(Saved entries)
┄┄┄┄┄┄┄┄┄┄┄┄┄┄┄┄┄┄┄┄

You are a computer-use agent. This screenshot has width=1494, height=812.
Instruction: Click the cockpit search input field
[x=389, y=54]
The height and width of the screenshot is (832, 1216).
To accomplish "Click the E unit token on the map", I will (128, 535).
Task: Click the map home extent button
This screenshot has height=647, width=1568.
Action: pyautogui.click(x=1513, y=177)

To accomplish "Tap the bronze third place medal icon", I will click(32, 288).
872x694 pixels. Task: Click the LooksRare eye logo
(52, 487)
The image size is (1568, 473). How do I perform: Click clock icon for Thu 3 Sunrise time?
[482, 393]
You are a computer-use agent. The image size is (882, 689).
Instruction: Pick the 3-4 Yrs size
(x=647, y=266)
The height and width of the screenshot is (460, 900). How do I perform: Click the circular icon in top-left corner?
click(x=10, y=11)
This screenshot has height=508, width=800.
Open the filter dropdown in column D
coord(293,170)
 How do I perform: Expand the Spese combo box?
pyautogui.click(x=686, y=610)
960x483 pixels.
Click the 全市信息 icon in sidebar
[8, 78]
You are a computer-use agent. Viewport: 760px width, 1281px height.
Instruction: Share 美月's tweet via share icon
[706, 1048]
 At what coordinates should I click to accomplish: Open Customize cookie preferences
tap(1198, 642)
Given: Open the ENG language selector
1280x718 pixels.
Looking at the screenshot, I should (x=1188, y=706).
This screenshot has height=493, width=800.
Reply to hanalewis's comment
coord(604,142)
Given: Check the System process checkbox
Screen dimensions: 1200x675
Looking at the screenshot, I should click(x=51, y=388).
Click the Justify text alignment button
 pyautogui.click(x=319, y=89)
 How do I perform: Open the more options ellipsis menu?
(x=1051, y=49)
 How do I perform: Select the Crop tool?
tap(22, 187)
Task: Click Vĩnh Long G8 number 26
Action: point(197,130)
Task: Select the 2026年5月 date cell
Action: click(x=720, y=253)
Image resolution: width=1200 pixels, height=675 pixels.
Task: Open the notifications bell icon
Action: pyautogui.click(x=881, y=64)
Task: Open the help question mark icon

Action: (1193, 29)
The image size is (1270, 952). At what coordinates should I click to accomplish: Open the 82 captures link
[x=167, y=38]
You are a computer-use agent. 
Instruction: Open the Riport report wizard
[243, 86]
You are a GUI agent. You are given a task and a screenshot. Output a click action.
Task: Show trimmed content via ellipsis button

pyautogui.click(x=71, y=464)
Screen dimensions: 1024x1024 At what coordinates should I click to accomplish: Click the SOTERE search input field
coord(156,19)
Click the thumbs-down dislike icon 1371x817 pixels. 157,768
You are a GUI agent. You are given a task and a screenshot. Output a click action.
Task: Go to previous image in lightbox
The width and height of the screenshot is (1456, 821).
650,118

┄┄┄┄┄┄┄┄┄┄┄┄┄┄┄┄┄┄┄┄

- [GOAL OF THE EXERCISE]
Quote all of the entries verbatim.

- [ANSWER TO THIS TASK]
You are a computer-use agent. This screenshot has width=1494, height=812.
Instruction: Click the cockpit search input field
[x=389, y=54]
The height and width of the screenshot is (832, 1216).
To accomplish "Click the E unit token on the map", I will (128, 535).
Task: Click the map home extent button
This screenshot has height=647, width=1568.
Action: pyautogui.click(x=1513, y=177)

To accomplish "Tap the bronze third place medal icon", I will click(32, 288).
872x694 pixels. Task: Click the LooksRare eye logo
(52, 487)
The image size is (1568, 473). How do I perform: Click clock icon for Thu 3 Sunrise time?
[482, 393]
You are a computer-use agent. The image size is (882, 689).
Instruction: Pick the 3-4 Yrs size
(x=647, y=266)
The height and width of the screenshot is (460, 900). How do I perform: Click the circular icon in top-left corner?
click(x=10, y=11)
This screenshot has height=508, width=800.
Open the filter dropdown in column D
coord(293,170)
 How do I perform: Expand the Spese combo box?
pyautogui.click(x=686, y=610)
960x483 pixels.
Click the 全市信息 icon in sidebar
[8, 78]
You are a computer-use agent. Viewport: 760px width, 1281px height.
Instruction: Share 美月's tweet via share icon
[706, 1048]
 At what coordinates should I click to accomplish: Open Customize cookie preferences
tap(1198, 642)
Given: Open the ENG language selector
1280x718 pixels.
Looking at the screenshot, I should (x=1188, y=706).
This screenshot has height=493, width=800.
Reply to hanalewis's comment
coord(604,142)
Given: Check the System process checkbox
Screen dimensions: 1200x675
Looking at the screenshot, I should click(x=51, y=388).
Click the Justify text alignment button
 pyautogui.click(x=319, y=89)
 How do I perform: Open the more options ellipsis menu?
(x=1051, y=49)
 How do I perform: Select the Crop tool?
tap(22, 187)
Task: Click Vĩnh Long G8 number 26
Action: point(197,130)
Task: Select the 2026年5月 date cell
Action: click(x=720, y=253)
Image resolution: width=1200 pixels, height=675 pixels.
Task: Open the notifications bell icon
Action: pyautogui.click(x=881, y=64)
Task: Open the help question mark icon

Action: (1193, 29)
The image size is (1270, 952). At what coordinates should I click to accomplish: Open the 82 captures link
[x=167, y=38]
You are a computer-use agent. 
Instruction: Open the Riport report wizard
[243, 86]
You are a GUI agent. You are given a task and a screenshot. Output a click action.
Task: Show trimmed content via ellipsis button

pyautogui.click(x=71, y=464)
Screen dimensions: 1024x1024 At what coordinates should I click to accomplish: Click the SOTERE search input field
coord(156,19)
Click the thumbs-down dislike icon 1371x817 pixels. 157,768
You are a GUI agent. You are given a task and a screenshot. Output a click action.
Task: Go to previous image in lightbox
The width and height of the screenshot is (1456, 821).
650,118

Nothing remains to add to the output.